Lecture 27 - Post-Transcriptional Regulation Flashcards
What are Balbiani rings?
Balbiani rings are sites of particularly active RNA synthesis on polytene chromosmes. They form large puffs on the chromosome and result in mRNPs that are large rings.
What did Michael Taylor from UofT publish in Nature in late october? How did he determine this?
He published works showing how U1 snRNAs are often mutated in certain types of cancer. He analyzed brain tumours extracted from patients (via various methods, like NGS) to determine whether certain markers are present or particular mutations occur, among other things.
Where and by what is mRNA secondary structure broken apart in nuclear export?
Secondary structure is broken apart by the RNA helicase on the cytoplasmic side of the membrane.
What interacts with the 3’ poly-A tail when it passes through the NPC?
Cytoplasmic Proteins
What occurs during the pioneering roung of translation?
The ribosomes move along a mRNA that has passed through the NPC and kick off any proteins on the mRNA which were not removed by the RNA helicase. They drop off the mRNA when they get to the termination codon around the poly-A tail.
What happens to remaining nuclear proteins after the pioneering round of translation?
They make their way back to the nucleus.
What are in-frame stops?
In-frame stops are mutations that give rise to truncated proteins that the cell recognizes as either damaging or toxic due to them having a dominant-negative effect.
What is a dominant-negative protein?
A dominant-negative protein is a protein that interferes with cellular processes. In many cases, this variant protein will be worse than eliminating the original protein altogether.
How can a receptor binding to a ligand on the outside of a cell enact changes within the cell?
It can change transduce that signal to alter the transcriptional output.
What might happen if a receptor protein is truncated?
It might interact with ligands but fail to transduce the downstream effect. The receptor might sequester all the ligands from functional receptors. You end up getting a loss of function caused by the truncated receptor being unable to transduce the genetic repertoire that it normally should when bound to a ligand.

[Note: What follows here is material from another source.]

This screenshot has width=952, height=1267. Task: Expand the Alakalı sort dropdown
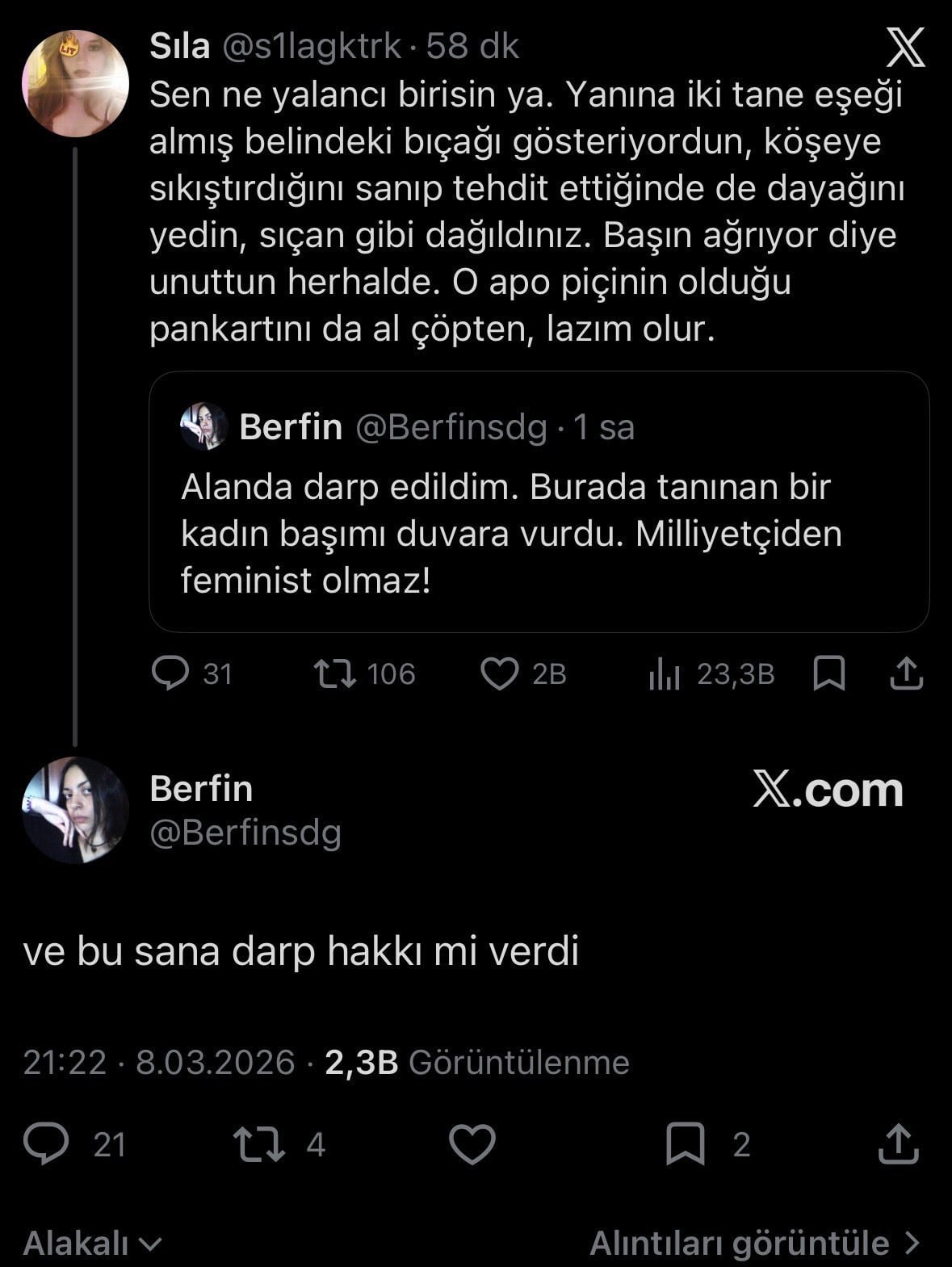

When and how are truncated proteins recognized by the cell?
The truncated proteins are often recognized by the cell in the pioneer round. When the ribosome makes its way through the mRNA and meets a premature stop site, it will “hang out” for a while to assess the problem. The proteins associated with exons in the downstream mRNA will curl up and interact with the stalled ribosome, serving as a signal for nonsense-mediated mRNA decay (NMD).
What happens when NMD is triggered?
If the nonsense-mediated mRNA decay response is triggered, the associated mRNA will be deadenylated and destroyed very rapidly, preventing potential damage caused by a truncated protein.
What is the level of mRNA a function of?
It is a function of the synthesis rates and rates of degradation.
What is the half-life of E. coli mRNA? What is the half-life of human mRNA?
3-5 Minutes
10 Hours
What do organismal variations in mRNA half-life reflect?
These half-lives reflect the way in which organisms live in their environments. Organisms that must change very rapidly in response to nutritional cues have short mRNA half-lives while organisms with stable environments have long half-lives.